Volviendo al libro de Marchamalo, cada autor debe, después de desgranar su biblioteca, elegir, de su propia obra, su libro preferido. Pérez-Reverte elige la serie de 'Aventuras del capitán Alatriste'. Argumenta su elección con estas palabras: "Los libros de Alatriste son, quizás, los que me hagan sentir más orgulloso como escritor. Están en los colegios, los leen los jóvenes y muchas personas han entrado en el siglo XVII a través de ellos. Sé que si estoy en la Academia es por Alatriste". Nada que objetar al respecto. Pero también no es menos cierto que si la serie de Alatriste constituye para su autor lo más valioso de su obra es porque en ella expresa su visión quevediana del siglo XVII español, la amargura, la desilusión, la crisis del barroco, para decirlo con palabras del añorado maestro José Antonio Maravall.

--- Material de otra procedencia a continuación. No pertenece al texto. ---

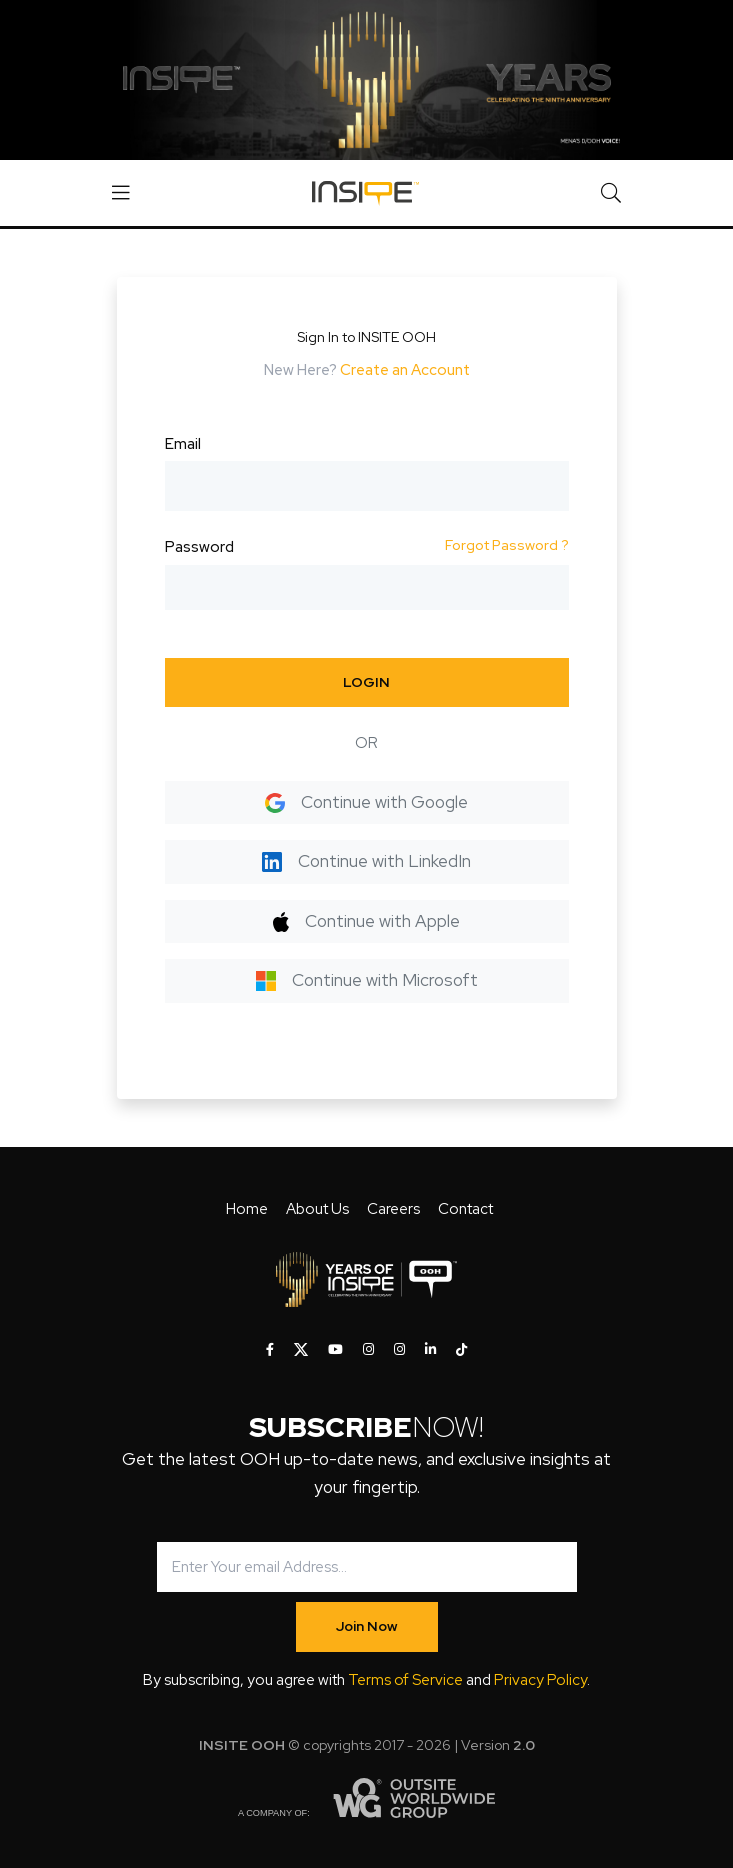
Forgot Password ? (507, 545)
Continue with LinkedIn (366, 861)
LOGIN (366, 682)
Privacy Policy (540, 1680)
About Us (317, 1209)
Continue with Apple (366, 921)
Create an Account (405, 370)
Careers (393, 1209)
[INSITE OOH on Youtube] (335, 1350)
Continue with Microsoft (367, 980)
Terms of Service (405, 1680)
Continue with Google (366, 802)
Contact (465, 1209)
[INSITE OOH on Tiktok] (461, 1350)
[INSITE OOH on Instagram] (368, 1350)
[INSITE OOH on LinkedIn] (430, 1350)
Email (183, 444)
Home (247, 1209)
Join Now (367, 1626)
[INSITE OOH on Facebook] (270, 1350)
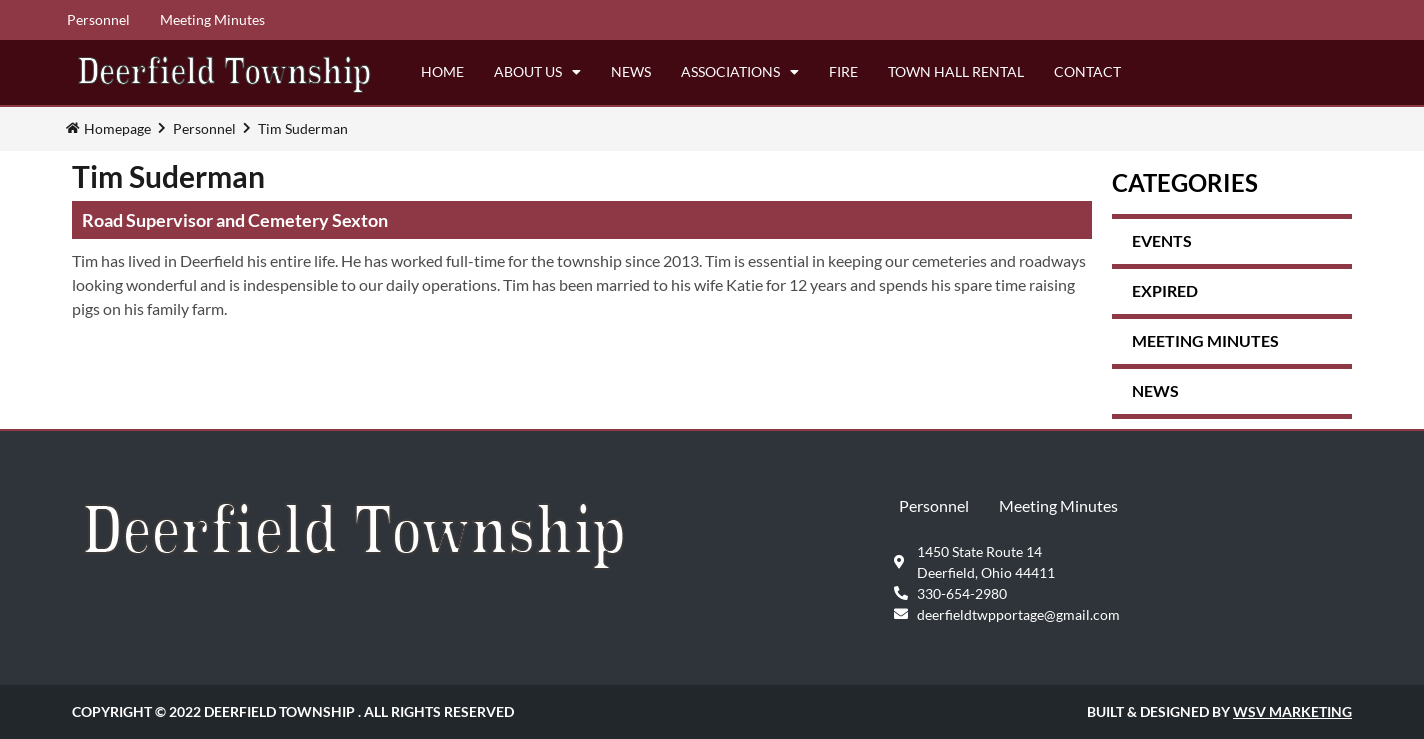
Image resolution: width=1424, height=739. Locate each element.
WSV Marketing (1292, 711)
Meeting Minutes (212, 19)
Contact (1087, 71)
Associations (740, 72)
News (631, 71)
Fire (843, 71)
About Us (537, 72)
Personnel (98, 19)
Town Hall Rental (956, 71)
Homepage (117, 128)
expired (1165, 290)
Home (442, 71)
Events (1162, 240)
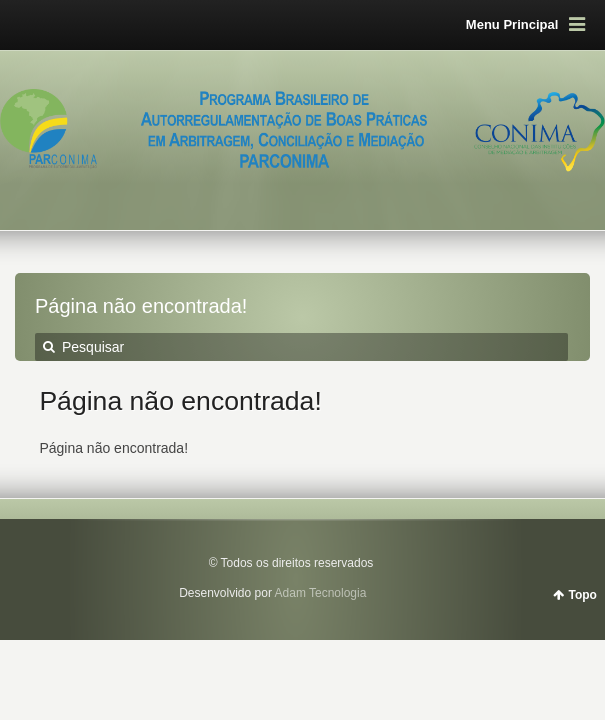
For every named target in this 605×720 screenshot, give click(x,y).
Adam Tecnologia (321, 593)
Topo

Se publica ahora un nuevo título de la serie de Alatriste, El puente de los asesinos. Como en anteriores, el relato recae en Íñigo Balboa, el joven espadachín que en el momento de las peripecias junto a su "viejo amo" y otros personajes que vuelven a aparecer tiene dieciocho años. Ya sabemos que Balboa escribe desde un presente muy distante de los hechos que nos cuenta. Las coordenadas históricas son las del reinado de Felipe IV, durante una España en franca decadencia. En esta nueva entrega, que se desarrolla en Venecia, sobresale uno de los aspectos que yo más valoro en ella, además de su tono lúcidamente crepuscular: el punto de vista de la narración, su desdoblamiento en autobiografía desesperanzada (de Balboa) y en su relato admirativo del capitán Alatriste, la descripción pormenorizada del atrezzo, la fiesta y el humor del lenguaje canalla de la época, el diagnóstico sociológico. Y ese aire de novela de iniciación que esconde la novela. En medio, el fragor de las escaramuzas, la traición avizorada. En el capítulo de los recursos narratológicos, la recurrente mención a la muerte de Alatriste en una batalla por venir parece más la firma retórica del autor que un asunto de la trama, como esos cuadros barrocos donde siempre encontramos en una de sus esquinas una hoja en blanco u otro rasgo enigmático. En El puente de los asesinos reaparece el peligroso Gualterio Malatesta. Con él se enfrenta Alatriste para saldar una vieja deuda. Se cruzan las espadas y los cuchillos hieren la carne de los dos espadachines. Y ahí acaba todo. Una mutua piedad se impone. Como si perdonando al otro, se perdonaran a sí mismos. No me gustó en su momento el comienzo de El capitán Alatriste ("No era el hombre más honesto ni el más piadoso, pero era un hombre valiente"). Me gustó ahora el nuevo libro de Pérez-Reverte. Y me gustó sobre todo su final.

El País.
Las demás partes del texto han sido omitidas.